During one battle of many on Bajor, during the Cardassian occupation, a resistance cell found one building especially difficult to capture. A Cardassian man and woman, working as a team, absolutely fought to the death to protect their corner of the facility. It wasn't until the aftermath of the battle when one of the Bajoran resistance members thought to investigate, expecting to find a very important piece of technology, or information vital to the Cardassian government. What he found was a Cardassian female infant.
Having just lost his own family to battle, this Bajoran might have been angry and vindictive, deciding that it served them right to have to go through what he did. He was more compassionate than bitter, though, and felt an echo of the same sorrow he had when his own family had died. He took the infant back with him, with a half-formed notion of raising her on his own.

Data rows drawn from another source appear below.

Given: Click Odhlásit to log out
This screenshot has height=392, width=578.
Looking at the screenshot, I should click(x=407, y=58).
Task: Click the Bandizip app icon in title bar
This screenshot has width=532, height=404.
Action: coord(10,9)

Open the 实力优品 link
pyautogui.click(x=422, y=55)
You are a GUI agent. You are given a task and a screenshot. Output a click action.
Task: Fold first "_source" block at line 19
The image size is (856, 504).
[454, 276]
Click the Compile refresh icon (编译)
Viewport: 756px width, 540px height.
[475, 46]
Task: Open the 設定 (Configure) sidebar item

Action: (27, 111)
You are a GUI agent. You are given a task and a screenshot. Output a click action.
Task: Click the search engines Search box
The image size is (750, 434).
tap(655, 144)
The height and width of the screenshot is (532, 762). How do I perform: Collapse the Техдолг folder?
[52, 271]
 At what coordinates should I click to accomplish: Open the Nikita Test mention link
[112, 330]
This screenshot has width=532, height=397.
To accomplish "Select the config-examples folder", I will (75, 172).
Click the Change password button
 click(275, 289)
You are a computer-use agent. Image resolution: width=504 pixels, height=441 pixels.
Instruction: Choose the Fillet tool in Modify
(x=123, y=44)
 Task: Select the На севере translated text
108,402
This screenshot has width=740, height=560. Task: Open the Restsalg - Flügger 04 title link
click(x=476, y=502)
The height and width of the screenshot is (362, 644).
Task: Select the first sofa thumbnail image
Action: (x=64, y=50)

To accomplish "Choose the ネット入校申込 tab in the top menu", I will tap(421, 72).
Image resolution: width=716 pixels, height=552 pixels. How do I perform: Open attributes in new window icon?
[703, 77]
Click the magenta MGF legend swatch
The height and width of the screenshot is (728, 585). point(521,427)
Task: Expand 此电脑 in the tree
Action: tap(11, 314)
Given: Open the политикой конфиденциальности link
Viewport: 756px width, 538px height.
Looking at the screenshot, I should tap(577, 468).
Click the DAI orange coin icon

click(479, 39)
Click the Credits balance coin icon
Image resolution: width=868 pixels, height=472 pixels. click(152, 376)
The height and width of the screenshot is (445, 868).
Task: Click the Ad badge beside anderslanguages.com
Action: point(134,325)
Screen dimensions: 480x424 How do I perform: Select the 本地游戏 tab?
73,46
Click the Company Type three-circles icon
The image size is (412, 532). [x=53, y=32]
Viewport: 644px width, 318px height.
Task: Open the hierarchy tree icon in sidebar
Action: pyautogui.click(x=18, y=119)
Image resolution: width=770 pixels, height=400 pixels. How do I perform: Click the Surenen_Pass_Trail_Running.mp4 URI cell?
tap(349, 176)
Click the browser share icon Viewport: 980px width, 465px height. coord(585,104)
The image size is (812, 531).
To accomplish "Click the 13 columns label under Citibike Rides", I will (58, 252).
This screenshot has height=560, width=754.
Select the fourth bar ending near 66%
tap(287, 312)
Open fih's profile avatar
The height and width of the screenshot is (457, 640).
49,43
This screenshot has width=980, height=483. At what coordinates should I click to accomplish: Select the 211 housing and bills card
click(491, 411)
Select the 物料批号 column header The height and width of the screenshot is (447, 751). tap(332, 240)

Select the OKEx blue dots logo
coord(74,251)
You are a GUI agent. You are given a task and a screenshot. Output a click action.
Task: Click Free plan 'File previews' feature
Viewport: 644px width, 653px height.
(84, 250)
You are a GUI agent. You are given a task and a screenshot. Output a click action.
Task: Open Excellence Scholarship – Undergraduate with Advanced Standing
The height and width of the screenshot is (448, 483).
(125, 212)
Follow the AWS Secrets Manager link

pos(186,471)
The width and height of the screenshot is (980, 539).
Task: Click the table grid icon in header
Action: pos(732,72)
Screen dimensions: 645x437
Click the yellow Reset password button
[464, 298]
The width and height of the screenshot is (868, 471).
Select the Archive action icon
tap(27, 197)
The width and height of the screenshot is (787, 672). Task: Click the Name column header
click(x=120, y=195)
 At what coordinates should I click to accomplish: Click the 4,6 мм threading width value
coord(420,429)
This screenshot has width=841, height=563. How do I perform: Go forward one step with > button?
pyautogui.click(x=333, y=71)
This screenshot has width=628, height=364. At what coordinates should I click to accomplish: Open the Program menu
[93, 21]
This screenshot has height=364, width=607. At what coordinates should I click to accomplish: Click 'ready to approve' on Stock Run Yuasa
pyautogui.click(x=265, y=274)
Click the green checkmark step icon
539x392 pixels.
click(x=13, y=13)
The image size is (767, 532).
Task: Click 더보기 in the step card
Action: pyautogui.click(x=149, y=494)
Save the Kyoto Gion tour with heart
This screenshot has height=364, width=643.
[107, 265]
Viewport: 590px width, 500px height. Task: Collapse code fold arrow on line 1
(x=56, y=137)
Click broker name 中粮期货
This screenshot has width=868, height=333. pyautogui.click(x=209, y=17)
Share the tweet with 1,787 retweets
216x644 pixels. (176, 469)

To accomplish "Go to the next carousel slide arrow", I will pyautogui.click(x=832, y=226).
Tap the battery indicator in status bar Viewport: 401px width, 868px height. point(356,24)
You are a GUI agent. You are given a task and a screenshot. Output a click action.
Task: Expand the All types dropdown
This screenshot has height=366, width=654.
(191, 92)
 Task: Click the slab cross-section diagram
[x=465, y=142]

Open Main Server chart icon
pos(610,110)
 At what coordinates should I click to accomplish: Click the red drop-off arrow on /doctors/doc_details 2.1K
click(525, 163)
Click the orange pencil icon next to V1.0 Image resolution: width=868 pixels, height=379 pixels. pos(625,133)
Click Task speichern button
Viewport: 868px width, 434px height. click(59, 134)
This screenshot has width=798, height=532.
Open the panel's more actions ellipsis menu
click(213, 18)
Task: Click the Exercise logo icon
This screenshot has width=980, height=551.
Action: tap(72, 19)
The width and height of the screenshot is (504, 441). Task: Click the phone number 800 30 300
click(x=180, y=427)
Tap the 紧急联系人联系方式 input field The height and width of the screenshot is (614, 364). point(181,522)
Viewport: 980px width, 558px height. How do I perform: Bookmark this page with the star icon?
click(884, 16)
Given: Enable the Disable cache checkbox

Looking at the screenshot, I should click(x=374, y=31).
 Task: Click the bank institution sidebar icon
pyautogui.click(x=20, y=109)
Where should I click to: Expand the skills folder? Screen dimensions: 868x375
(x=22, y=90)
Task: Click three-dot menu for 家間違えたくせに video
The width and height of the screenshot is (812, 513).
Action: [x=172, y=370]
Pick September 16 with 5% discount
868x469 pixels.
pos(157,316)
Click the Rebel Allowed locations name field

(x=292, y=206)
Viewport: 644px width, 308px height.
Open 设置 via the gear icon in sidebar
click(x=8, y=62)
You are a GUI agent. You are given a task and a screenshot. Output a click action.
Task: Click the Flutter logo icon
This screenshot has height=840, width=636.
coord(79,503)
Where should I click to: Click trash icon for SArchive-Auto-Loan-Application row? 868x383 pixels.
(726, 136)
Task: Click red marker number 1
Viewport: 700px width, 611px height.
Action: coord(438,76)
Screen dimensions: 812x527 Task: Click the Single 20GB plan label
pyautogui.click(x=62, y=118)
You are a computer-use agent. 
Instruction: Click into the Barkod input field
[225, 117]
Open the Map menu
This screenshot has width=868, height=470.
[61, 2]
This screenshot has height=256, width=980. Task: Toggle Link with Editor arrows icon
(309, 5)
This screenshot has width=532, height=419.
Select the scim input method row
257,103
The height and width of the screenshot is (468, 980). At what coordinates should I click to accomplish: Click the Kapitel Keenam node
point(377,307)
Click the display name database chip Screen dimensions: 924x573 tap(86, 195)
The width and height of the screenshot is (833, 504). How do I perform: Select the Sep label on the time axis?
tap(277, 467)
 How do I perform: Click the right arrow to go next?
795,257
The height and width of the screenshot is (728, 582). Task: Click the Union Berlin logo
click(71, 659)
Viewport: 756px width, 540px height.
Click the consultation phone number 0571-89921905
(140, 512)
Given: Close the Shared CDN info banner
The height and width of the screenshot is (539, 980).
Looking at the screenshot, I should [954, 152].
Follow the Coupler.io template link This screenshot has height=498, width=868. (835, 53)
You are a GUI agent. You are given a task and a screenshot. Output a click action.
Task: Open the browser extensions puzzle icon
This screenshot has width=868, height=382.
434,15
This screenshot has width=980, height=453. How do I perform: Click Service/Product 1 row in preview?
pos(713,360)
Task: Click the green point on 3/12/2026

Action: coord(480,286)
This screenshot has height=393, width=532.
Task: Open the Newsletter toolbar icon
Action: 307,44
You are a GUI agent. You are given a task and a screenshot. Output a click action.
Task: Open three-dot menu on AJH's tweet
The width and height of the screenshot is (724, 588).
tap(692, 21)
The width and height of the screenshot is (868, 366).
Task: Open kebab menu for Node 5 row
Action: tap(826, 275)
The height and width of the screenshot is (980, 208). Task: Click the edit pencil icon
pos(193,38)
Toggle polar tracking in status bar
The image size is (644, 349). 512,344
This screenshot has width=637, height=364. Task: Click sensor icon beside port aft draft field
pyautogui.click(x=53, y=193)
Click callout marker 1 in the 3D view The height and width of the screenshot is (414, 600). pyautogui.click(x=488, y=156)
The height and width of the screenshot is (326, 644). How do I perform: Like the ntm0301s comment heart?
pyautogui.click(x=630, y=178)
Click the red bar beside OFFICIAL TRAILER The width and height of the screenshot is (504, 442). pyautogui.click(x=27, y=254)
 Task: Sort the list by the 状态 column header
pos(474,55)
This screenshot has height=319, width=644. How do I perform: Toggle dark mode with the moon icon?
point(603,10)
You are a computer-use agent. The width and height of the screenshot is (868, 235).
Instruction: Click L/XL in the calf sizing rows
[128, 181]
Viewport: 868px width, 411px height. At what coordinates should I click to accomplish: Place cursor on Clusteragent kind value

He soon discovered that he could not do that. Though the Bajoran people on the whole were not inclined to punish the children for the sins of their parents, there were a couple of angry Resistance members who couldn't see past the blindness of their own hatred. One of them tried to strike the baby with a killing blow. He blocked her, breaking his own arm in the process. Understanding quickly that he could not keep the infant in that place, he came upon a stroke of luck when he found a small Vulcan team landing to provide humanitarian aid to the Bajoran people. He explained the situation to the team, and one couple agreed to take the girl.
He told them the girl's name, and they accepted it as hers. He was certain he knew her birth name, because it was inscribed on a tag within her clothing. And so it was that Lina was named after a large Cardassian maternity and infant supplies manufacturer.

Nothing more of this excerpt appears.